Identifying where this language in the DMPs originated was important because it illustrated multiple, often inconsistent sources of information. Clearly, when we update language regarding repository services, it will need to be modified in multiple other locations as well. The review led us to change the text on the SMARTech webpage to explain more clearly its role in long-term storage. This consistency is particularly important as we implement a new digital preservation strategy.

DMP Sharing

Sharing of DMP text among faculty members was relatively common and often occurred across departmental boundaries. One third of faculty members had large sections of text identical to at least one other researcher's DMP. Half of the instances of sharing were among faculty members in different schools. Two thirds of shared DMP text was between just a pair of faculty members, while the other third consisted of groups of four, five and six different faculty members. Because researchers are obviously sharing a significant amount of DMP text, we need to ensure that they have consistent, up-to-date language about repository services. We'll need to distribute this text widely to counteract the widespread use of outdated boilerplate language.

Cloud-based Tools

Dropbox was mentioned by five faculty members. Three of them proposed using Dropbox to facilitate collaboration with colleagues at Georgia Tech and abroad. One of three also proposed using Google Docs in a similar manner. In another case, Dropbox was listed as one of a handful of possible venues for sharing data (iCloud and Amazon were others). One faculty member proposed using Dropbox as long-term backup for data housed on laboratory servers. Two faculty members also proposed using Google Code as an open source repository for code, documentation, and input and output data.

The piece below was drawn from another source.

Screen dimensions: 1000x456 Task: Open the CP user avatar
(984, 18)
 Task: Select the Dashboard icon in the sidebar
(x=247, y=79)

During this study, we discovered both a lack of information about repository data services and the widespread sharing of text describing a onetime digital preservation model. We have a clear road ahead of us: we will target specific schools for outreach; develop consistent language about repository services for research data; and focus on the widespread dissemination of information about our new digital preservation strategy. To succeed, this effort will need to be a partnership among librarians, administrators, technologists and researchers themselves.